Positiv bleiben, kleine Schritte zurück in den Alltag machen

Und sonst? "Warten", so Radke. Positiv bleiben, kleine Schritte zurück in den Alltag machen, Rückschritte geduldig hinnehmen. Und auf die Problematik aufmerksam machen. Eine Prognose gibt es ebenso wenig wie eine Therapie. "Ruhe, Geduld, selbst austesten, was geht und was nicht, Pausen machen, wenn man sie braucht", so Radke. Wann sie wieder arbeiten kann, ist offen. Die Genesung kann bis zu einem Dreivierteljahr dauern,"ein Vierteljahr habe ich schon geschafft", lacht sie mit einer gesunden Portion Galgenhumor, bevor sie wieder ernst wird: "Manchmal ist es eine Katastrophe. Alles ist begrenzt."

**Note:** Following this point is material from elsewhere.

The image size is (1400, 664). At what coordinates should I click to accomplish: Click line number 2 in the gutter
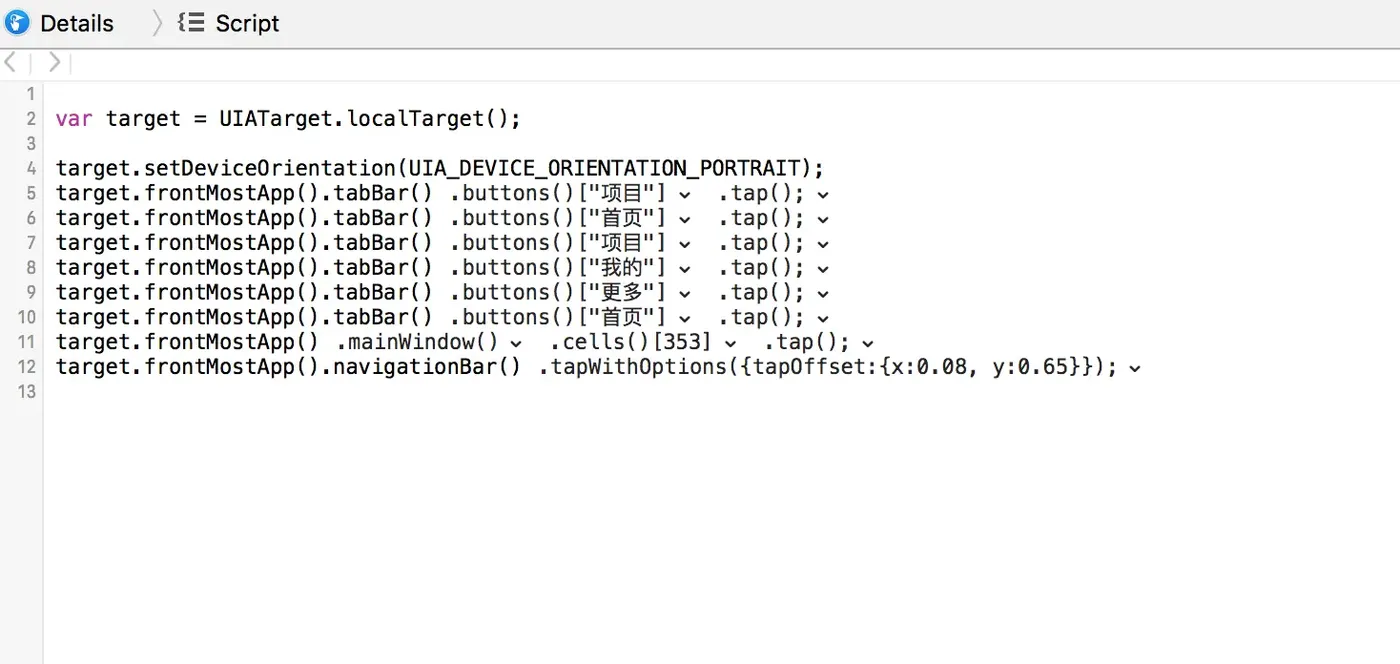31,119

Die Panikattacken, zwei, drei pro Woche waren es anfangs, haben an Intensität verloren, sind zu einer Art innerer Unruhe zusammengeschmolzen, die zwar unangenehm, aber aushaltbar ist. Auch die Konzentration nimmt an guten Tagen wieder zu. Einmal, manchmal zweimal am Tag geht Radke spazieren, bisweilen müssen sie Freunde dazu zwingen. Auch die HSG Bensheim/Auerbach hat ihr Unterstützung signalisiert, aber viel machen kann man nicht. Mittlerweile geht Radke immerhin wieder selbst einkaufen. Aber lieber vormittags, wenn der Supermarkt leer ist und an den Kassen keine Schlangen sind.